Jim Bridenstine, NASA's Administrator, told the news outlet that the goal is to make sure the public has trust in the agency's spaceflight program, especially in light of them getting closer to the return of crewed flights from USA soil.

He added that the "companies are responsible".

SpaceX, founded by Musk, signed a $2.6 billion contract with NASA in 2014 to shuttle its astronauts as part of the Commercial Crew Program.

The review comes as the companies are working toward flying crewed missions from USA soil for the first time since the space shuttle was retired seven years ago.

It's not surprising NASA is launching such a probe, as there's a lot riding on the deal it has with SpaceX and Boeing. Between the two flights, Boeing will perform a pad abort test. "Clearly crew can not be risked without complete confidence in the parachute design", the panel found.

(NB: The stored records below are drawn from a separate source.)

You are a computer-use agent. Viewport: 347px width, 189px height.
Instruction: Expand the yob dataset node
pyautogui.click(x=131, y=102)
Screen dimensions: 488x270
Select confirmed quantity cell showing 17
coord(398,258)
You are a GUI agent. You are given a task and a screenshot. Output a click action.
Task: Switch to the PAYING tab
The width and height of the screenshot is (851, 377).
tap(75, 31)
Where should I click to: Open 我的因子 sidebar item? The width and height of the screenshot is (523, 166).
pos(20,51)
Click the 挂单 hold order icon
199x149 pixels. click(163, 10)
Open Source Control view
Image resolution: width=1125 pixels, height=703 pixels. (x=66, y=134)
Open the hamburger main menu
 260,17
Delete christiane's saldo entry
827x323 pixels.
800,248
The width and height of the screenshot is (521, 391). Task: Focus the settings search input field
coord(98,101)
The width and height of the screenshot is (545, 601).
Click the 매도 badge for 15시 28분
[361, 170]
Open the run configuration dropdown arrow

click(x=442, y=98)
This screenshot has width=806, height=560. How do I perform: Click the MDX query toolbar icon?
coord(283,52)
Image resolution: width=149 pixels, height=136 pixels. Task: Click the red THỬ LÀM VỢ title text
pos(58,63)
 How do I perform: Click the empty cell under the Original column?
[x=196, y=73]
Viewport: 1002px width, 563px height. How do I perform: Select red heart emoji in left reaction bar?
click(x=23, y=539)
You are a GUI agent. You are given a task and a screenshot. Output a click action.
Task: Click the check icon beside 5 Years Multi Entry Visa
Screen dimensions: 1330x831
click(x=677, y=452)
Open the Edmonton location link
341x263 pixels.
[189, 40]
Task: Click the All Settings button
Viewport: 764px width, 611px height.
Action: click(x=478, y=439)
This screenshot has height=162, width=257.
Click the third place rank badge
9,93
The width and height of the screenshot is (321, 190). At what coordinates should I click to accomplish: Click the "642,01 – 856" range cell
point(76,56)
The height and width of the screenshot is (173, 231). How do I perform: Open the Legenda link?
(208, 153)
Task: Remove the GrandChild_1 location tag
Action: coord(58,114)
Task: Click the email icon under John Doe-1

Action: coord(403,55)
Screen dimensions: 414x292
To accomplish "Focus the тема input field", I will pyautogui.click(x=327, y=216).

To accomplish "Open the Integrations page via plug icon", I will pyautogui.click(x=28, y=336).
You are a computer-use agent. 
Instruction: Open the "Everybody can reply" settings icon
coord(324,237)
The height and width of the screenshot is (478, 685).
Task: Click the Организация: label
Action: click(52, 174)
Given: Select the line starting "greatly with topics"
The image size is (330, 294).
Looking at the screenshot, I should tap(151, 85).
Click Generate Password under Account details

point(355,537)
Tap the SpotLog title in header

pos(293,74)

SpaceX is planning to launch an uncrewed Crew Dragon to the space station by as early as next January, and if no further technical or logistical delays are encountered, that flight seem likely to go ahead even if the safety review isn't completed by that time. SpaceX said it has made real progress in the development of the version of its Dragon spacecraft that is created to fly humans. The company's Crewed Flight Test, carrying NASA astronauts Eric Boe and Nicole Aunapu Mann along with Chris Ferguson, a Boeing test pilot and former NASA astronaut, is scheduled for August.

The most recent Soyuz crew launch toward the ISS, on October 11, had to be aborted after the rocket experienced problems about 2 minutes into flight.